Aim of the task -
Please print, word for word, every line from the one that contains "Image resolution: width=406, height=2576." through the last line of the records, and nothing else.
********************
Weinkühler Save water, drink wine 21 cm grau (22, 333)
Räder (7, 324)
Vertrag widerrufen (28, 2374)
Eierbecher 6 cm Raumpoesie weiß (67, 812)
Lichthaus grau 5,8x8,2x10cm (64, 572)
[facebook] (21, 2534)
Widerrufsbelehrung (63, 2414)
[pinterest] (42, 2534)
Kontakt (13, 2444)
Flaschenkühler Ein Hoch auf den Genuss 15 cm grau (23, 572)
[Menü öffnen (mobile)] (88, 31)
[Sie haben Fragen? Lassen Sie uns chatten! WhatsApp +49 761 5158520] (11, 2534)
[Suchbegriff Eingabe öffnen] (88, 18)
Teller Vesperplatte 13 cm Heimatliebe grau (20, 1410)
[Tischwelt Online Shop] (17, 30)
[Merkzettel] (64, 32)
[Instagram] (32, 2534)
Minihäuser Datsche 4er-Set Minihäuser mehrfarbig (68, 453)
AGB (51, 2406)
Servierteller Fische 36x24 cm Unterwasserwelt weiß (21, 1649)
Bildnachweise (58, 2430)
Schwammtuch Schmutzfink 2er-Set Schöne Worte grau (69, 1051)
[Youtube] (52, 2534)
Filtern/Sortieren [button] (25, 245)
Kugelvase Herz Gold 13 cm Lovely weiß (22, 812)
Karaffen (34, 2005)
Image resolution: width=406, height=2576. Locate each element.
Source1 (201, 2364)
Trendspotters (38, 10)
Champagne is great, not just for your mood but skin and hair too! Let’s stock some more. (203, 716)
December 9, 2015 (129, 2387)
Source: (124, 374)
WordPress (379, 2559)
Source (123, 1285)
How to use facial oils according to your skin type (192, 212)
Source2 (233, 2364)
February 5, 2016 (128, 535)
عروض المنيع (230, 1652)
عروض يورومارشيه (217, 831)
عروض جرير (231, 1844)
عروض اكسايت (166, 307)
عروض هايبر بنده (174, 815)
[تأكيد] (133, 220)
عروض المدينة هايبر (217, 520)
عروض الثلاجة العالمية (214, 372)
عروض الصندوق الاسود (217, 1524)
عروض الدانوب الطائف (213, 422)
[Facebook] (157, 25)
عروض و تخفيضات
********************
Result for this exercise -
Image resolution: width=406, height=2576. Locate each element.
Source1 (201, 2364)
Trendspotters (38, 10)
Champagne is great, not just for your mood but skin and hair too! Let’s stock some more. (203, 716)
December 9, 2015 (129, 2387)
Source: (124, 374)
WordPress (379, 2559)
Source (123, 1285)
How to use facial oils according to your skin type (192, 212)
Source2 (233, 2364)
February 5, 2016 (128, 535)
عروض المنيع (230, 1652)
عروض يورومارشيه (217, 831)
عروض جرير (231, 1844)
عروض اكسايت (166, 307)
عروض هايبر بنده (174, 815)
[تأكيد] (133, 220)
عروض المدينة هايبر (217, 520)
عروض الثلاجة العالمية (214, 372)
عروض الصندوق الاسود (217, 1524)
عروض الدانوب الطائف (213, 422)
[Facebook] (157, 25)
عروض و تخفيضات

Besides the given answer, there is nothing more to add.